Navy officer to lose ship command over raunchy videos

A HIGH-RANKING Navy officer who produced and showed raunchy videos to the crew of an aircraft carrier three or four years ago was expected to be relieved of his command of the ship last night, defence officials said.

Navy officer to lose ship command over raunchy videos

A senior defence official said the announcement on Captain Owen Honors of the USS Enterprise was expected. The officials said the Navy has chosen a commander to replace Honors on the nuclear-powered ship that is stationed in Norfolk and scheduled to deploy to the Middle East this month.

The offending video shown in 2007 became public over the weekend, proving an embarrassment to the Pentagon.

The videos released by a newspaper in the Navy port city feature Honors using gay slurs, mimicked masturbation and staged suggestive shower scenes.

They were played on the shipwide television system during weekly movie night when Honors was executive officer, or second in command. Honors had since become commander of the ship.

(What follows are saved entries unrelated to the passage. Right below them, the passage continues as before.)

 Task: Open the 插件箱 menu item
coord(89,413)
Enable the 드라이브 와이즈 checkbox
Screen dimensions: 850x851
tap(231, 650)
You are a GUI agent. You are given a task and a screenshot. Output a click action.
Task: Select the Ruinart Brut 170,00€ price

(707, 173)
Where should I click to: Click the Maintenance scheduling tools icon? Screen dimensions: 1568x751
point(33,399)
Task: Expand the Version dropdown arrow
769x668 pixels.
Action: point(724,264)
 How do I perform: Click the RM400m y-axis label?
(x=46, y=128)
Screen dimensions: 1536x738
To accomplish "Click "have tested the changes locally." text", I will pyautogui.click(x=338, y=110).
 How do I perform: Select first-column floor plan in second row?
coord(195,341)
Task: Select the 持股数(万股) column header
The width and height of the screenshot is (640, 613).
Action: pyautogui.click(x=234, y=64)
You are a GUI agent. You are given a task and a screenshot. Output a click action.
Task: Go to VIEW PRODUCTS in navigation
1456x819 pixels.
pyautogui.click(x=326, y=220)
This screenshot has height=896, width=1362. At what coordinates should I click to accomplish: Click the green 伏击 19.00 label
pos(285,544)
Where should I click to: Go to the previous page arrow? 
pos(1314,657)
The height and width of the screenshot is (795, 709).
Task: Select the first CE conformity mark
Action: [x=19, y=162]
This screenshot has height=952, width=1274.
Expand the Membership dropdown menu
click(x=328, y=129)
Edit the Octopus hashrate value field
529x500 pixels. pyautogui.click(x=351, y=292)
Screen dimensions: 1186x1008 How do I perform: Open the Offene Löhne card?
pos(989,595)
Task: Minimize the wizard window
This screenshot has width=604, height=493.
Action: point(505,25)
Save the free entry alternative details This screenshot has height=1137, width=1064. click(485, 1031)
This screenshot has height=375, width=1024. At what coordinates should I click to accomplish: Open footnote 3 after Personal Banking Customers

Over the weekend, the Navy at first downplayed the videos as “humorous skits”, then called them “not acceptable” and said they were under investigation.

In a statement to the Virginian-Pilot, the Navy said its leadership had put a stop to videos with “inappropriate content” on the Enterprise about four years ago.

The military has undergone a cultural shift in recent decades away from the loutish behaviour that was exposed by the Tailhook scandal in 1991 when dozens of women complained they were groped and assaulted by drunken pilots at the 1991 convention in Las Vegas of the Tailhook Association, a group of naval aviators. Nearly 120 officers were implicated in various offences.

Speaking before the news that Honors would be relieved of his command, Michael Corgan, a career Navy officer who now teaches at Boston University, said Honors was guilty not only of an error in judgment but of failing to recognise a changing Navy culture.

“Standards shift, of course, and trimming your sails is something you have to do if you’re going to command people in the Navy,” Corgan said. “This guy showed poor judgement.”

The navy is also working to accommodate gays in its ranks with Congress’s repeal of “don’t ask, don’t tell”. Also, the Navy is opening its all-male submarine force to women this year.

Corgan said the repeal of “don’t ask, don’t tell” probably had nothing to do with the furore now. “What he did would have been dumb 30, 40 years ago,” he said.